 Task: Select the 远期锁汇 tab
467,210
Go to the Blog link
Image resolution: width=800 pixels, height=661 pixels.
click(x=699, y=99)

###

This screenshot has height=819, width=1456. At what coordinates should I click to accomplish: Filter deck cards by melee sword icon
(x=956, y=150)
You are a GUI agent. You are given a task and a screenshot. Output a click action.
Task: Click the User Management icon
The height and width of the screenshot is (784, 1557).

###

• **How to complete this task**
Go through the listing above and write out exactly the lines starting with the one holding "You are a GUI" and running through the one holding "The height and", ends included, and no others.

• **Response to this exercise**
You are a GUI agent. You are given a task and a screenshot. Output a click action.
Task: Click the User Management icon
The height and width of the screenshot is (784, 1557).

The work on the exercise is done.